Hi Jo, the only conclusion I can draw from the Quidco advert on Spotify (in which you imply that women are largely attracted to a man’s wallet) is that you think your target market is sexist in a kind of 1950s Mad Men style. This may in fact be the case. I also have to listen to the advert and am not sexist but possibly I am not your target market (my membership of Quidco is pretty inactive but I do already have an account so need no persuasion). I was wondering if you have done much research to back up the assumption of your audience’s sexism. If so I’d be interested to see this. I admit to being surprised. If time-travelling back to 1950s gender stereotyping were that lucrative I’d expect more people to be doing it. I look forward then to hearing what it is that has led you to believe this is a good way forward.
I think that you are yourself a woman, so I’d also be interested to know your personal experience of choosing a man by the contents of his wallet. I’d like to know how that has worked out for you and so on. Perhaps you did not do this however. Perhaps instead you thought “What’s a little lighthearted sexism between friends?” But we’re not friends are we Jo? And most of the people who listen to that advert are not your friends. And you do not know how people will read the sexism. Because some people actually do believe women are just interested in a man’s wallet. I’ve met some of the British sex tourists in Thailand who thought exactly that in the UK and went to Thailand to find ‘girlfriends’ who would confirm all their prejudices. Come to think of it, was this your target market? The sex tourists of the future? That would make sense. If so I have underestimated your targetting.
You may however wish to have a word with Spotify about their targetting. I think the Baka Beyond fan/sex tourist crossover market is smaller than you might wish.
For those interested, Baka Beyond play West African/Celtic fusion. It isn’t really true to say I’m a fan – they’re a bit too easy-listening for me – but I listen to them from time to time.
Now I also copied Spotify into this email. They had a category on their contact form called, and I quote exactly ‘Share something fun :)’, so I wrote a little intro saying ‘Hi Spotify! I know you like us to share fun things with you! So below is a copy of an email I sent to Quidco. Enjoy!’
I had no particular axe to grind with Spotify. They are still struggling financially and would probably sell their grandmother’s corpse to a necrophiliac for a bit of extra ad revenue, so I sent off the email and thought nothing more of it. Until they served me up this slice of grating corporate chirpiness:
Hay (sic) Jacob,
Sorry. We might have got that one wrong please forgive us…. 〷◠‿◠〷
I have let our content team know and they will definitely keep an eye on this type of content.
Thanks for raising your points with us.
Kind Regards and a friendly smile,
Spotify Customer Service – Cambridge
At the root of all power and motion, there is music
and rhythm, the play of patterned frequencies against
the matrix of time, Before we make music, music makes us.

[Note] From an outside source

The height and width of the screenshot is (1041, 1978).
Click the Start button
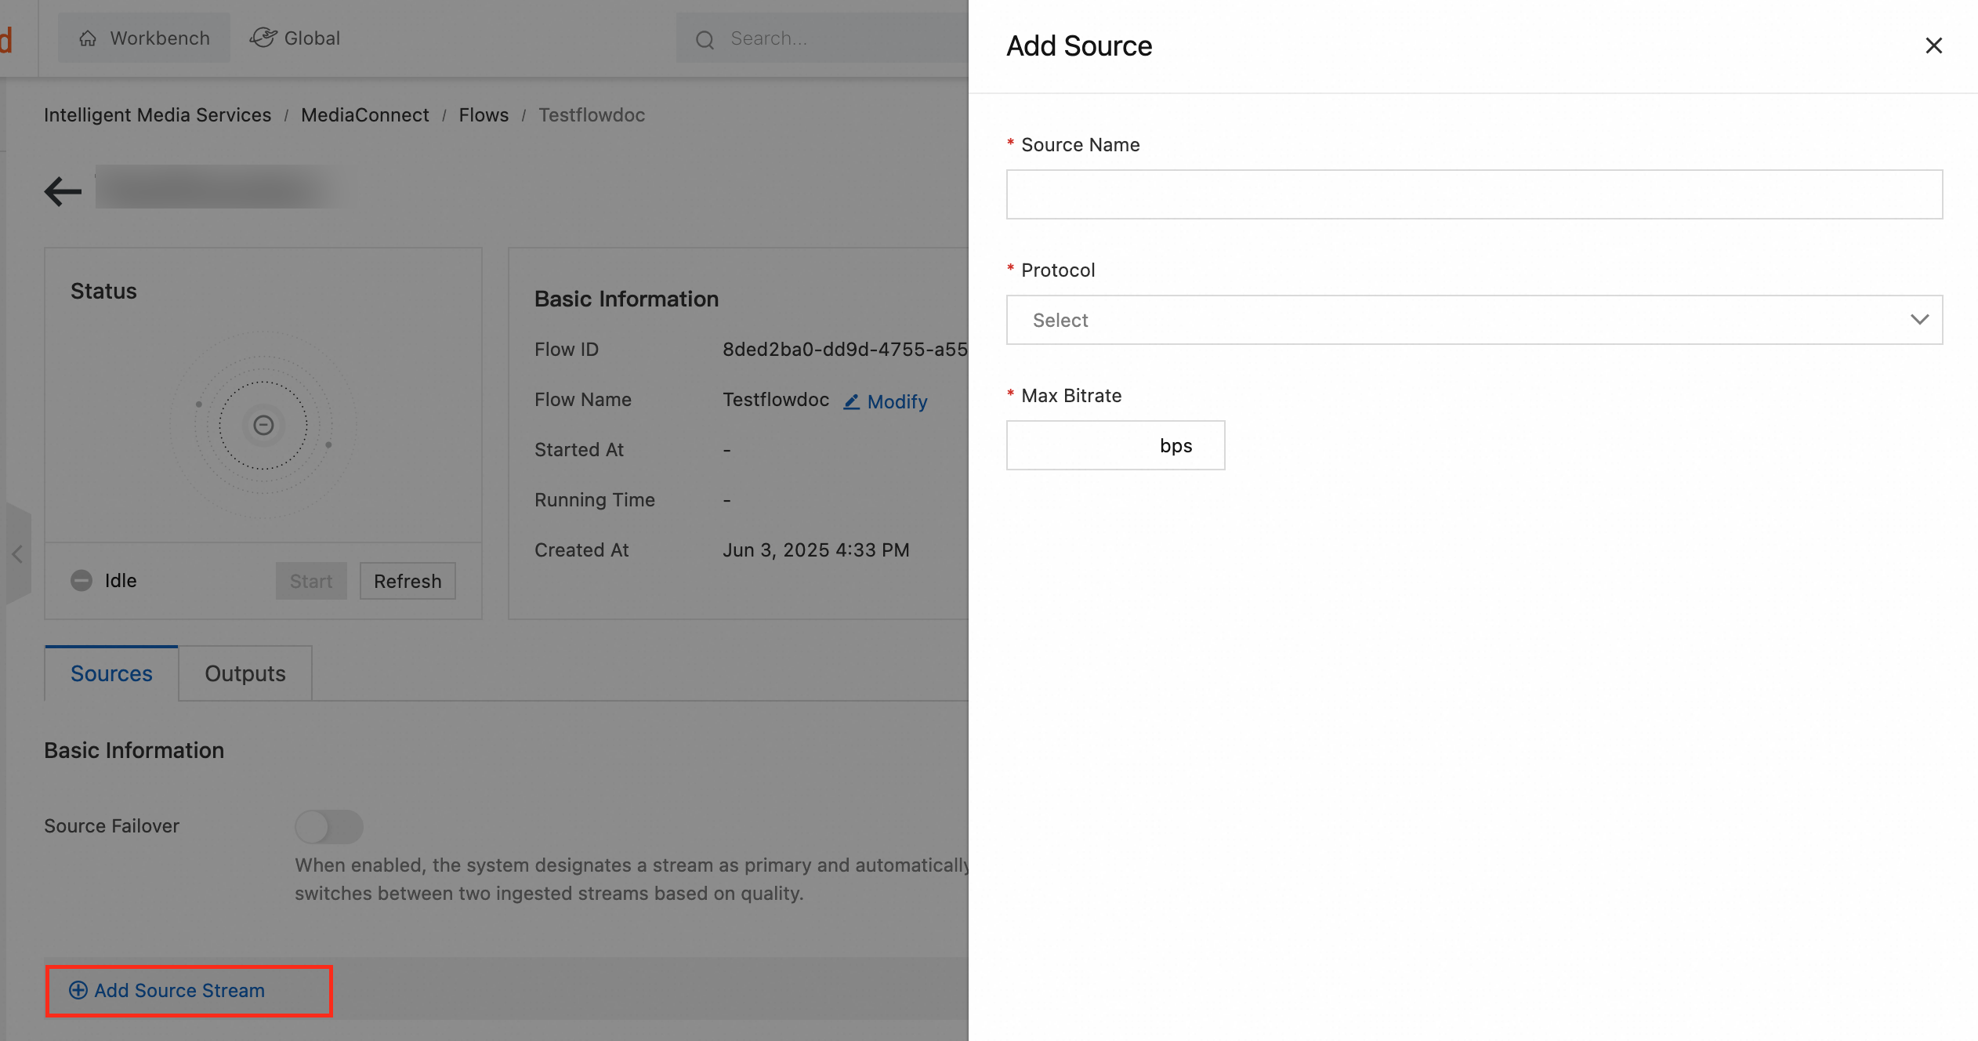(311, 581)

Now perhaps I should feel grateful that Spotify responded and said they’d pass it on. But here’s the thing John L, if I can call you that: I hate to dent your no doubt 100% genuine twenty-four hour effervescence, but a cute picture in company emails is a poor substitute for functioning brains and a sense of ethics. Isn’t it now? I rather feel that I should never have had to send this email.
I’ll update you all if the Quidco marketing geniuses get around to replying between bouts of patronising their customers.